Speaking of NPR and science, I'm looking forward to this coming Monday's installment of "This I Believe," which I always find engaging. This time round we'll here from Alan Lightman, author of Einstein's Dreams and Good Benito. If you'll indulge me a moment, I'll share a story about why the former book is so special to me.
In May of 1995, I graduated with a Master's degree from Bob Jones University (yes, that BJU), a school known for its fundamentalist Christian bent. Evolution was not taught in the science classes there, except briefly to dismiss it and to endorse the Biblical seven-day creation. However, by the time I graduated, I had effectively parted ways with the university intellectually (how that happened and why I stayed there is a story best told over a few beers), and I have little in common with the institution any more. Well, on the day of graduation, I slipped a copy of Lightman's Einstein's Dreams up the sleeve of my gown and took it through the entire ceremony with me. I believe I even had it in my hand when I went up the stage in front of several thousand people, took my diploma and shook Dr. Bob Jones III's hand. I took the book for a couple of reasons: one, to entertain myself should the proceedings grow a little dull, and two, as a metaphor (known only to myself) for the new intellectual path I'd be taking upon leaving the institution (something by Bertrand Russell would've been, um, harsh).

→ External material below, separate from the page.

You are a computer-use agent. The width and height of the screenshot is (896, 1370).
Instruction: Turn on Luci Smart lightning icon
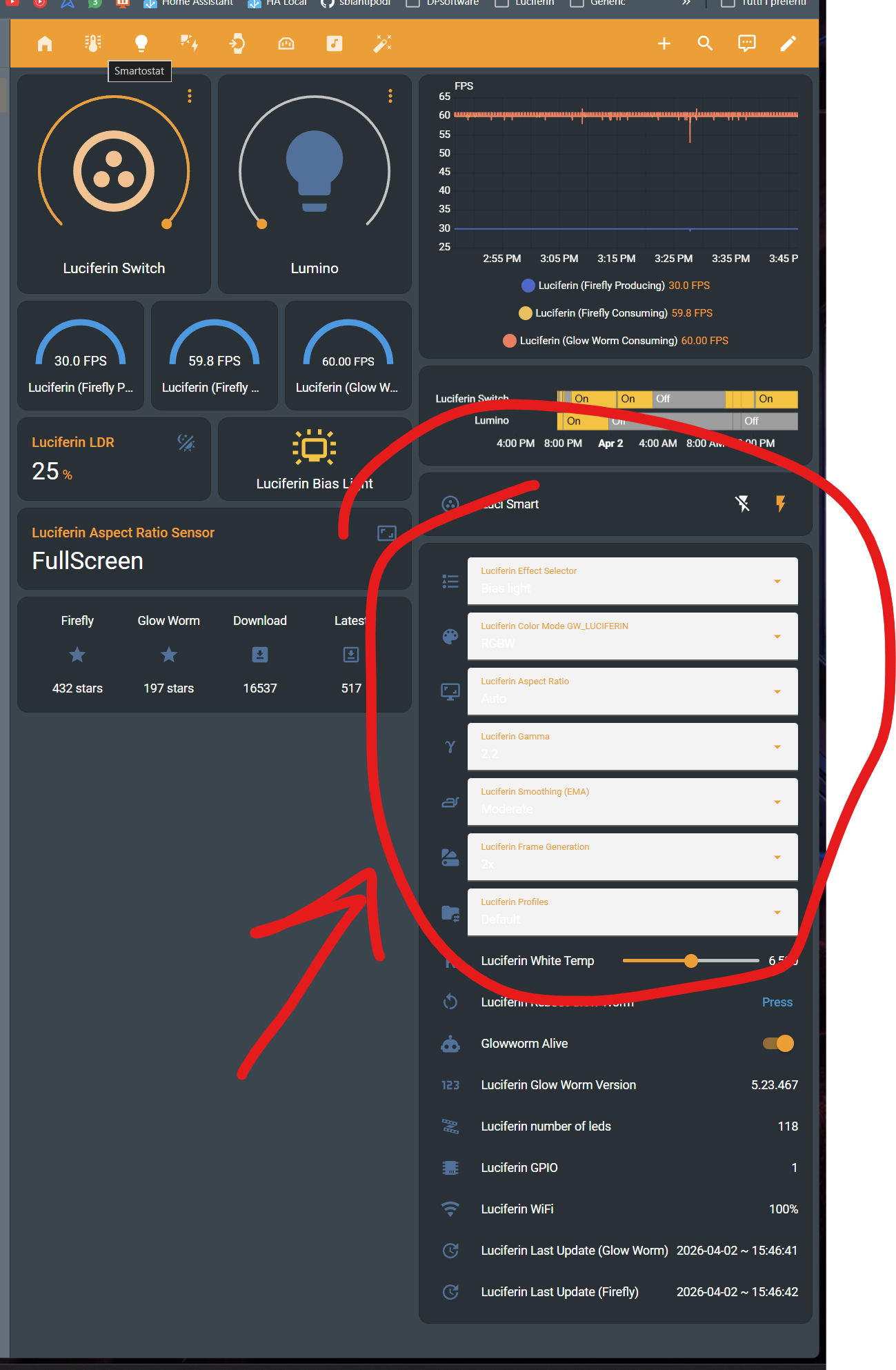pos(780,504)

So I look forward to hearing what Lightman has to say on Monday morning. It'll be a welcome reminder of a conscious path I took just over a decade ago.
A couple of meaningful related quotes:
There is grandeur in this view of life, with its several powers, having been originally breathed into a few forms or into one; and that, whilst this planet has gone cycling on according to the fixed law of gravity, from so simple a beginning endless forms most beautiful and most wonderful have been, and are being, evolved. - Charles Darwin(Crossposted over at Saheli's since she's gadding about India!)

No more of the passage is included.